Redazione – 17/06/2013 – Ha ucciso l’insegnante perché se ne era invaghito e lei aveva sempre decisamente respinto le assurde avance del bidello. Questo il movente dichiarato da Salvatore Lo Presti, 69 anni, padre di cinque figli, bidello all’istituto comprensivo “Pappalardo” di Vittoria, che ha ammazzato a colpi di pistola l’insegnante di religione Giovanna Nobile, 53 anni, sposata e madre di due figli. La donna era diventata nonna da un mese. L’uomo ha confessato questo pomeriggio davanti al dirigente della Squadra mobile Francesco Marino e a quello del commissariato Rosario Amarù. La follia omicida si e’ consumata intorno alle 11. Lo Presti si e’ recato a scuola armato con la sua 7.65 regolarmente detenuta, e’ entrato nella sala segreteria dove si trovavano altri insegnanti, e ha fatto fuoco: quattro colpi di pistola, in rapida successione, due andati a segno all’addome. L’uomo e’ stato poi disarmato da un altro bidello. Mentre venivano prestati i soccorsi alla donna, l’omicida si e’ allontanato, ma e’ stato rintracciato poco dopo dai poliziotti ed e’ apparso in evidente stato confusionale. Giovanna Nobile, trasportata all’ospedale di Vittoria, e’ morta poco dopo mezzogiorno, malgrado un disperato intervento chirurgico. Lo Presti deve rispondere di omicidio volontario, per lui dovrebbe scattare anche l’aggravante della premeditazione ed ne e’ stata disposta la carcerazione. Il bidello, che durante l’interrogatorio ha accusato un lieve malore, sarebbe dovuto andare in pensione tra meno di un mese.

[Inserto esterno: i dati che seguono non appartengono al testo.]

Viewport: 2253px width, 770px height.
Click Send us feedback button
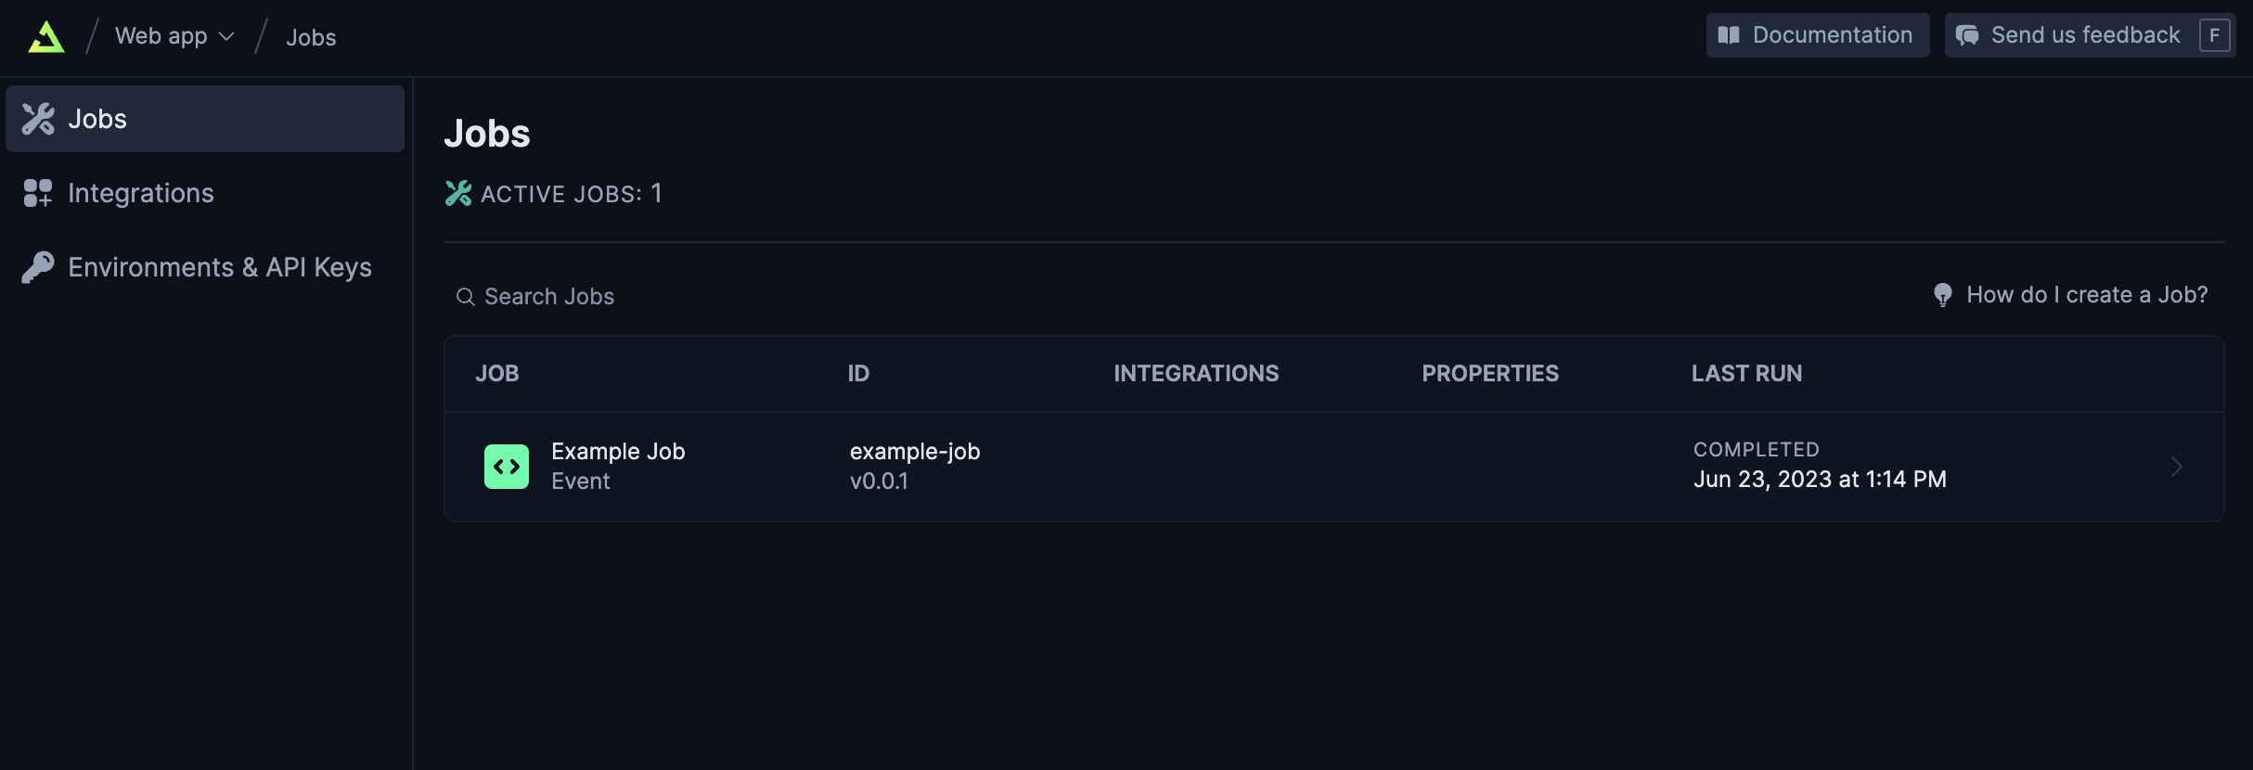pyautogui.click(x=2090, y=35)
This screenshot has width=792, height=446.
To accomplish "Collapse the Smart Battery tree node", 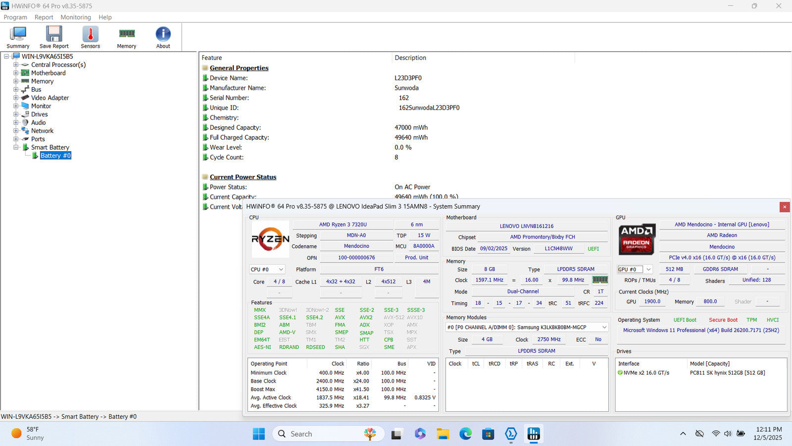I will coord(16,148).
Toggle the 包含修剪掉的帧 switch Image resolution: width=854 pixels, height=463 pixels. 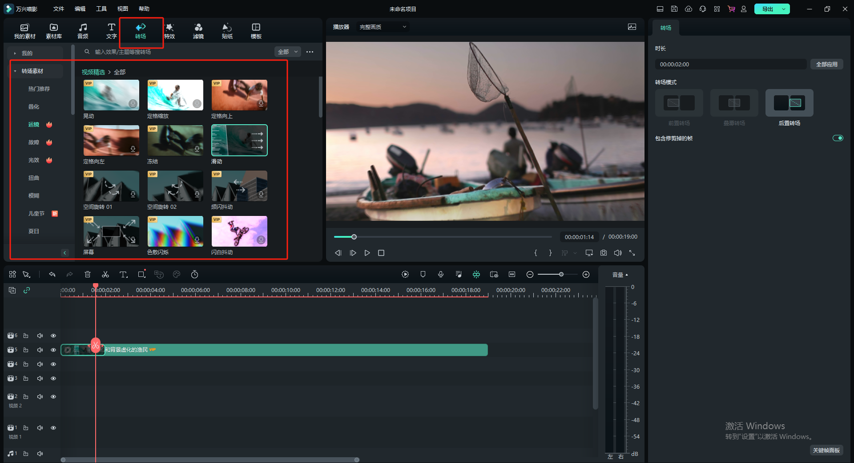click(838, 138)

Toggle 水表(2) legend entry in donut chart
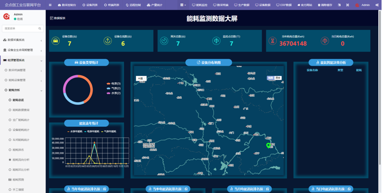(114, 93)
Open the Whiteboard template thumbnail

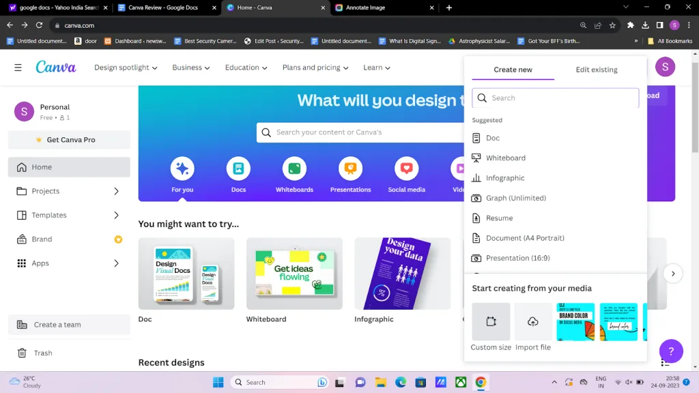tap(294, 274)
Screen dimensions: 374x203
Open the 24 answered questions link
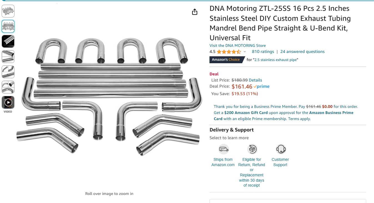click(x=302, y=52)
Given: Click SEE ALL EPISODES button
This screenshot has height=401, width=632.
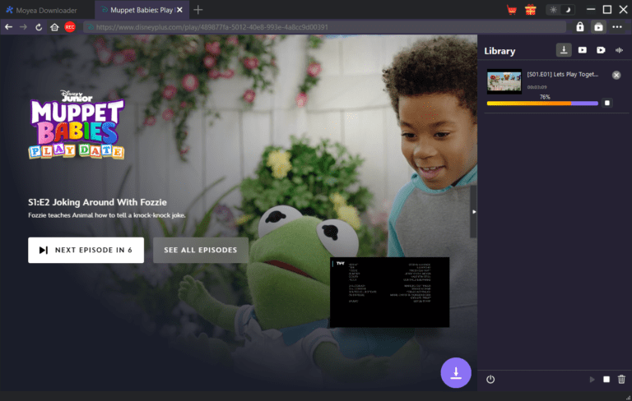Looking at the screenshot, I should pos(201,250).
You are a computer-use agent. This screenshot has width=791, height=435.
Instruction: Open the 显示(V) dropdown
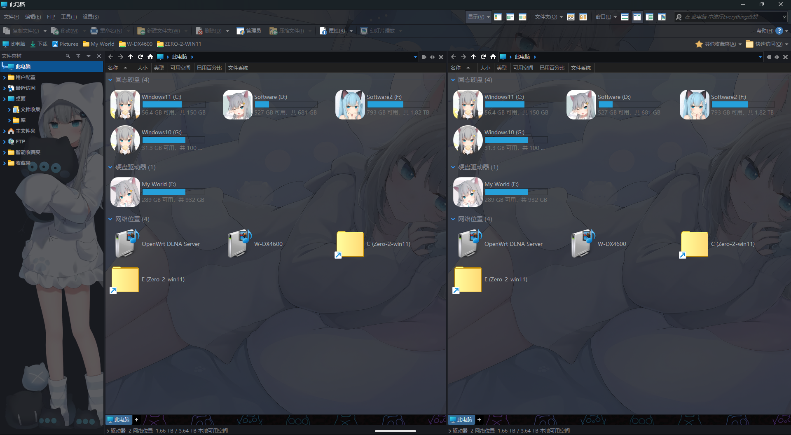point(478,17)
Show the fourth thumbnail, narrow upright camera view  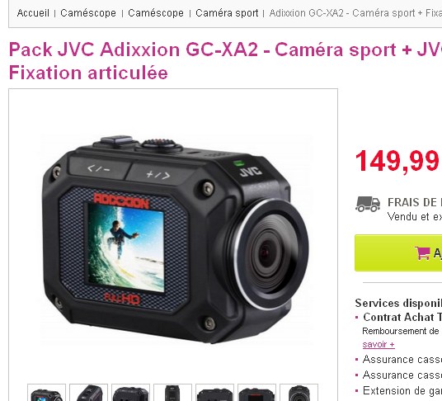click(x=172, y=392)
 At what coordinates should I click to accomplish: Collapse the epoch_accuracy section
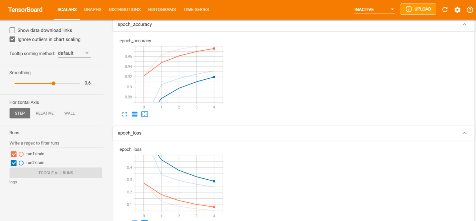tap(464, 24)

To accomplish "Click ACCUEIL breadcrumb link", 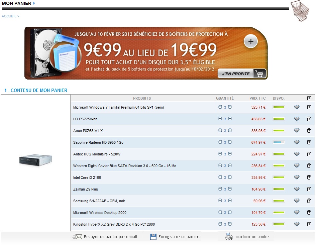I will point(9,16).
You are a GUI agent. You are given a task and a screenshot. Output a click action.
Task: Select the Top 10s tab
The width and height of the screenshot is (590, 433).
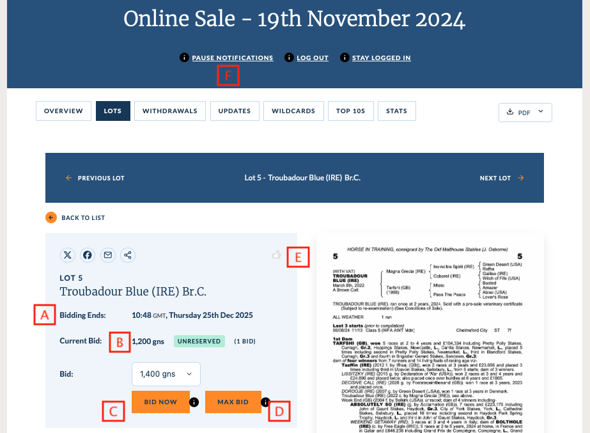click(350, 111)
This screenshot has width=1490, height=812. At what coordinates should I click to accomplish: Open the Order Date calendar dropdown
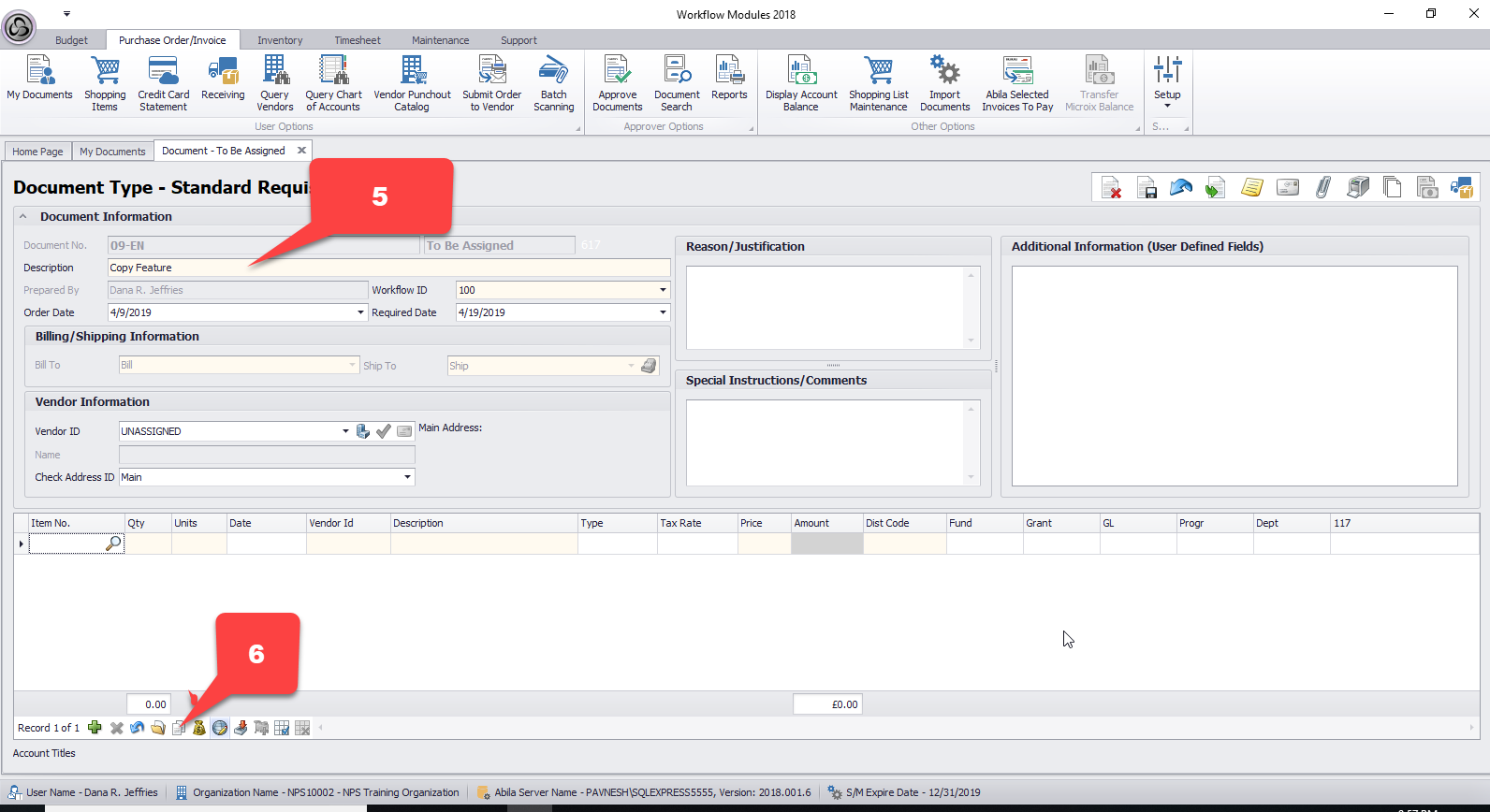360,312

Il ministro dell’Istruzione, dell’Università e della Ricerca Maria Chiara Carrozza ha chiamato la preside vicaria dell’Istituto comprensivo “Francesco Pappalardo” di Vittoria e il sindaco della città, per esprimere loro la sua partecipazione e il cordoglio per la tragedia accaduta.
Il Ministro ha voluto testimoniare la sua vicinanza e le ha annunciato l’invio di una squadra di psicologi a sostegno dei ragazzi e degli insegnanti, in seguito al tragico omicidio di Giovanna Nobile.